Clarice possessed a gentle but stalwart soul. She firmly believed in her work with the Disability Information Access Line, Families Helping Families, and the Developmental Disabilities Council. Even after retiring from the State, she continued to do work with The ARC of Louisiana, People First of Louisiana, and the Louisiana Assistive Technology Access Network (LATAN).
Her fierce desire to see equality for all led her to places all across the United States. A teacher at her core, she eventually brought her daughter along to these conferences, because she understood the importance of widening one's own perspective and horizons. She never hesitated to take Amy out of school in order to accompany her to places like Washington, D.C.; Portland, OR; Santa Fe, NM; San Diego and Los Angeles, CA; and one of their favorite places to visit together - New York City. She always felt that just because it wasn't in a classroom, that didn't mean it wasn't a learning experience.
God, family, and the fight for human dignity. These were the three great passions of my mother's life.
Of course, she also loved good southern cooking, LSU football, Mardi Gras, Community Coffee, Shiner Bock Beer with hot boiled crawfish, watching the Animal Planet channel, also watching all of the Life Below Zero series, playing board games, doing all varieties of puzzles, bawdy jokes, reminiscing with her friends from the old neighborhood, and Barry White.
She never met a creative outlet that she wouldn't try. She loved to paint, draw, and color. She played the piano and enjoyed singing (even if it was sometimes off-key). She loved to dream up all the stories she would turn into books someday. She loved to make jewelry - earrings, necklaces, bracelets, even rosaries - and had begun an Etsy shop with me near the end of 2022.
Clarice passed away on Saturday, February 18, 2023 surrounded by her loved ones. We, her family, would like to extend a sincere 'Thank You' to the nurses and staff at St. Joseph's Hospice.
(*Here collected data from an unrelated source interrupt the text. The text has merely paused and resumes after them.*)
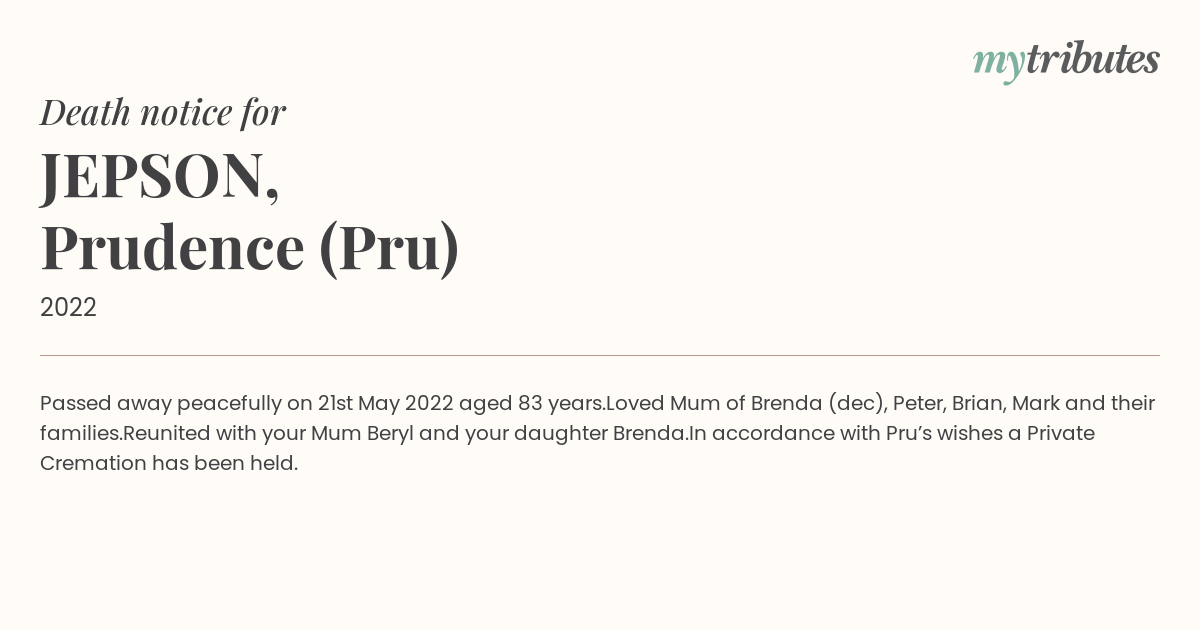The width and height of the screenshot is (1200, 630).
Task: Click the 'Prudence (Pru)' name heading
Action: [x=250, y=248]
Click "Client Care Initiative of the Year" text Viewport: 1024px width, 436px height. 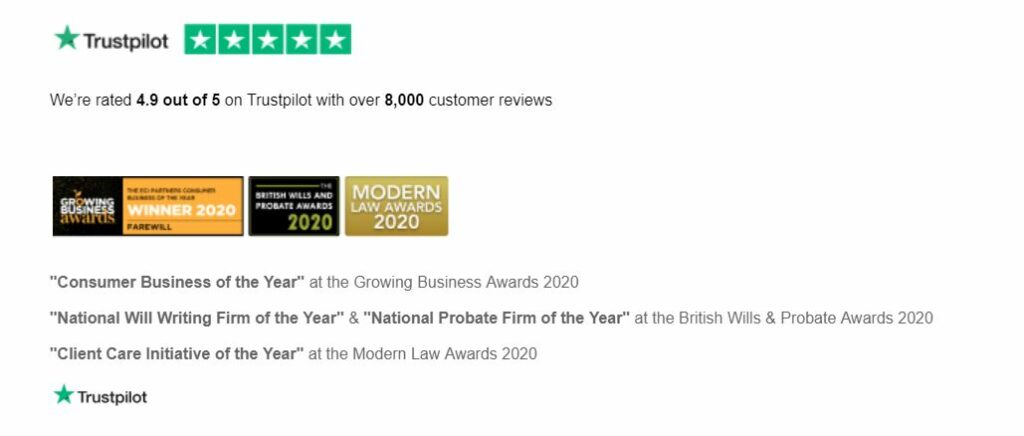(x=177, y=353)
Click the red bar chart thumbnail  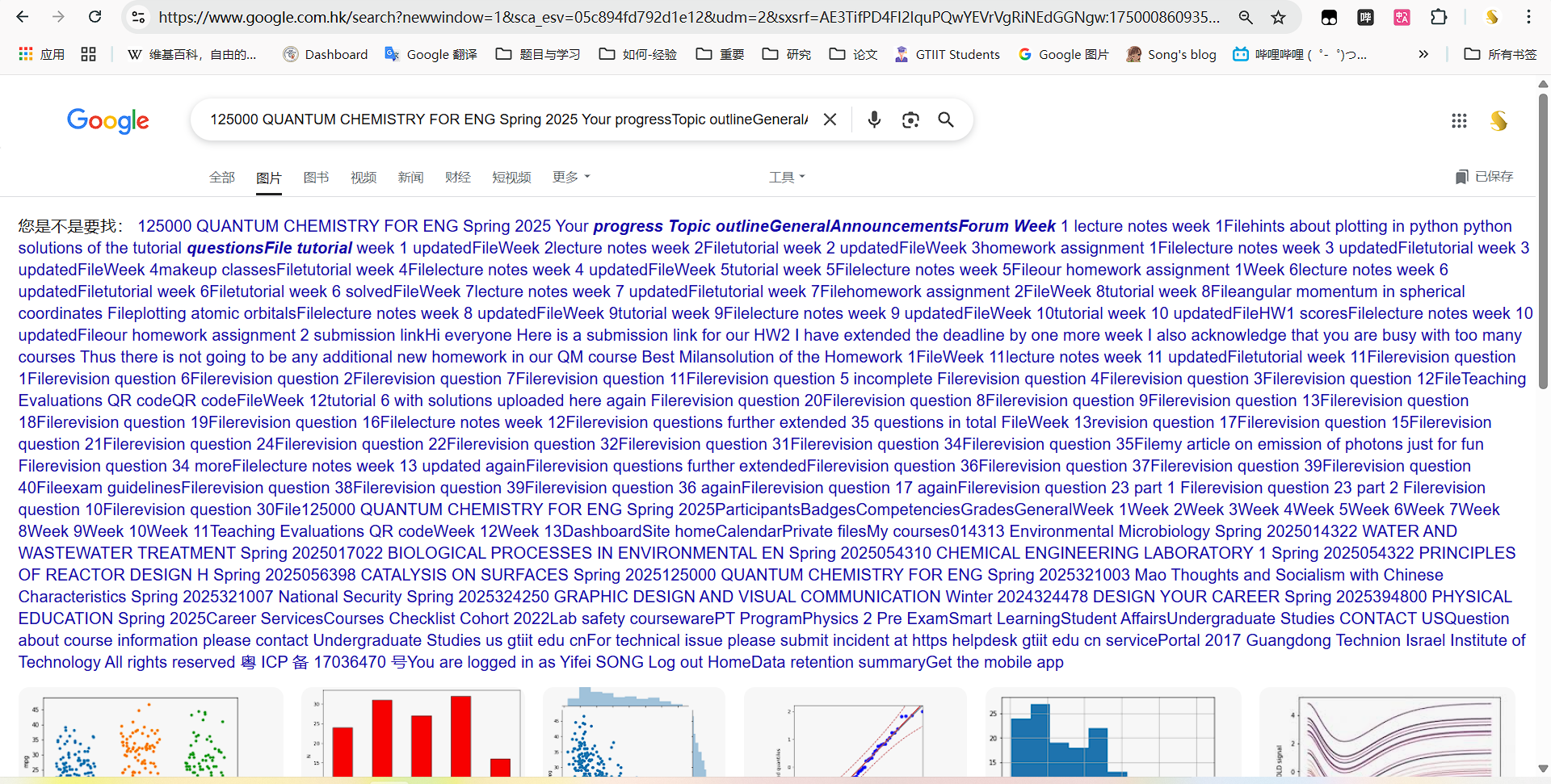(x=411, y=733)
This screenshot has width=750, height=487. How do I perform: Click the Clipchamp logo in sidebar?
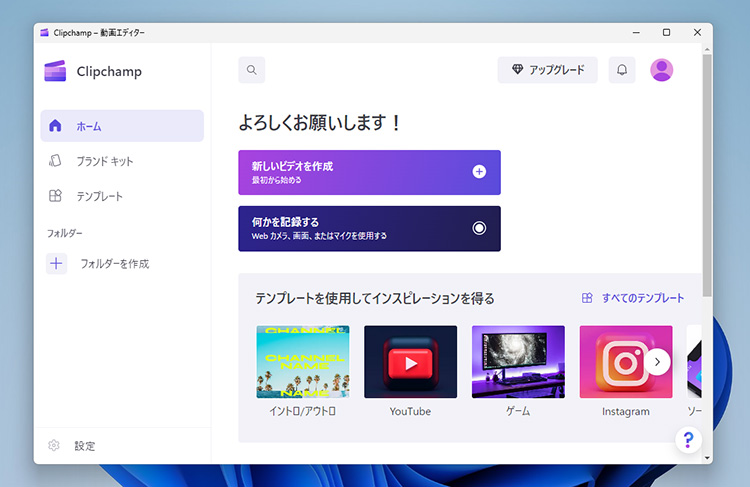[x=55, y=71]
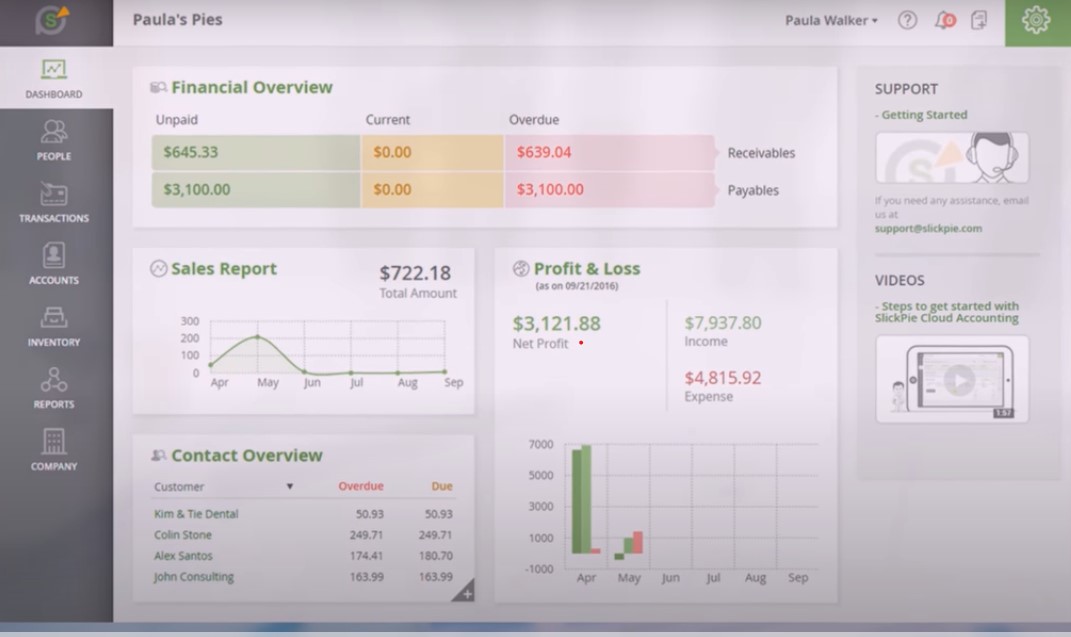Switch to the Dashboard tab
1071x637 pixels.
pos(54,79)

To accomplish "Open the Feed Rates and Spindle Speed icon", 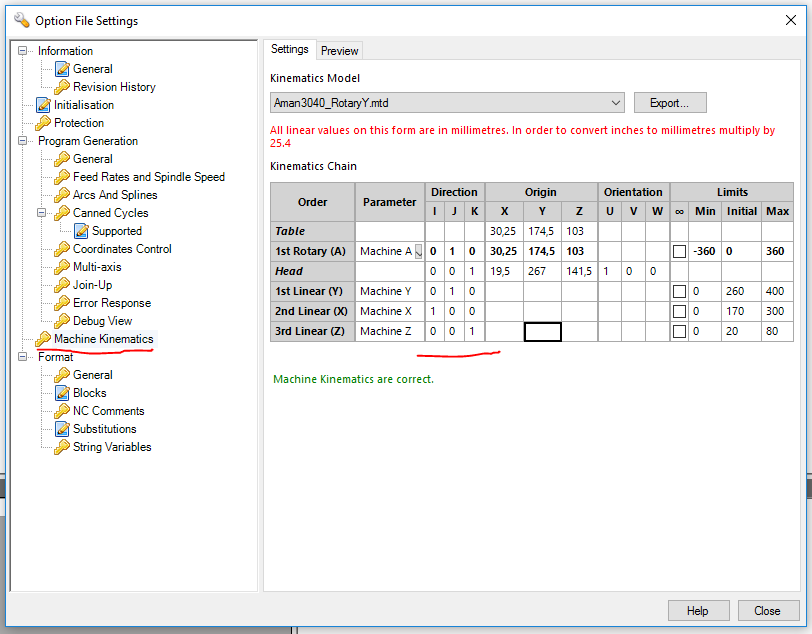I will [62, 177].
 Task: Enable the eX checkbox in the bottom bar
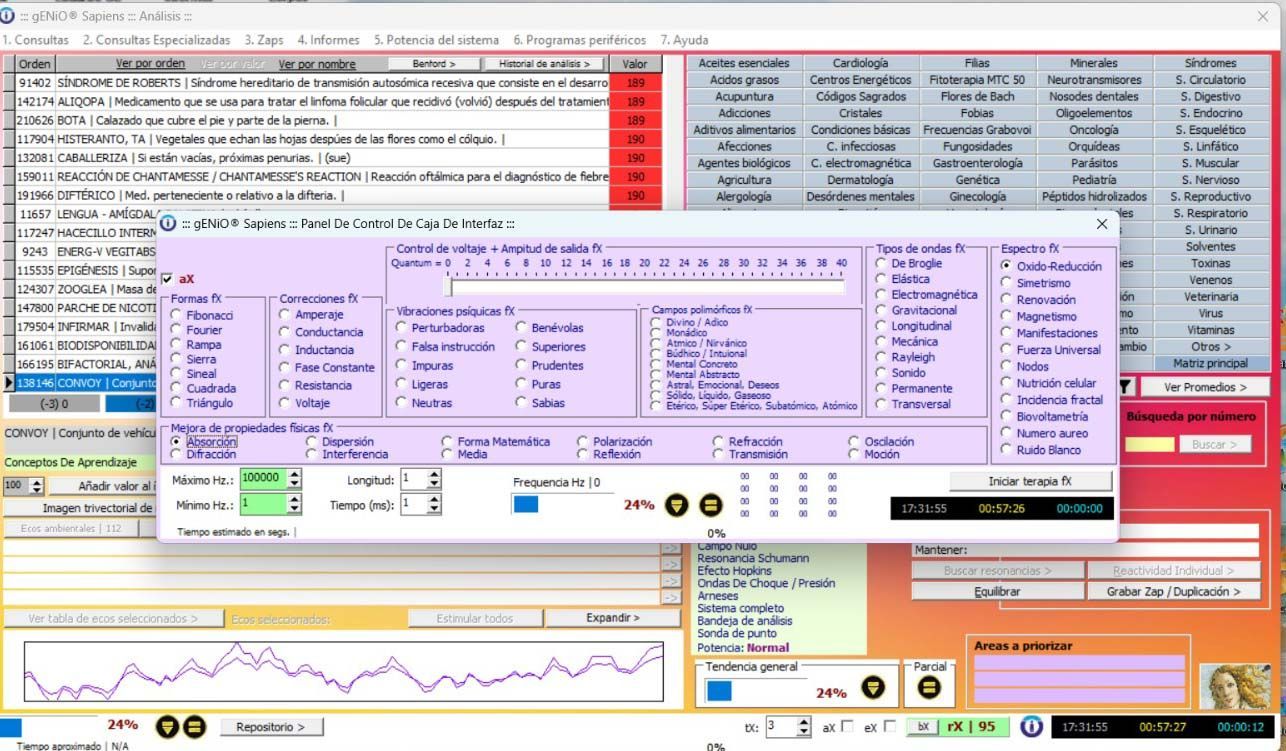(x=890, y=727)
As my mother taught me in my childhood, so she reminded me in some of her last words: "Always choose kindness, even when others aren't kind to you. Because kindness can change people."
She is survived by her daughter Amy Manabat; her sister Louise Strong; her brother-in-law Benard Strong; her former sister-in-law Lena Lastrapes; her nephews Gene Eichelberger, John Nicholas Lyon, and Joseph Lyon, and her nieces Jana Eichelberger Latoilais and Jodi Perez. She is preceded in death by her father Clarence Eichelberger, her mother Clara Eichelberger, an infant sister whom she and Louise nicknamed "C.C.", her sister Carol Ann Lyon, her brother Louis Eichelberger, her fiancé Bob Swan, and her brother-in-law John Lyon.
Her funeral will take place on Wednesday, March 1, 2023 at St. Patrick's Catholic Church in Baton Rouge, Louisiana. Visitation will begin at 9:30am. Her Mass of Christian Burial will be held at 11:00am. A reception will follow at noon.
She will be inurned at Roselawn Memorial Park and Mausoleum during a private ceremony at a later date and time.
In lieu of flowers, donations can be made in her name to The ARC of Louisiana or Families Helping Families of Greater Baton Rouge.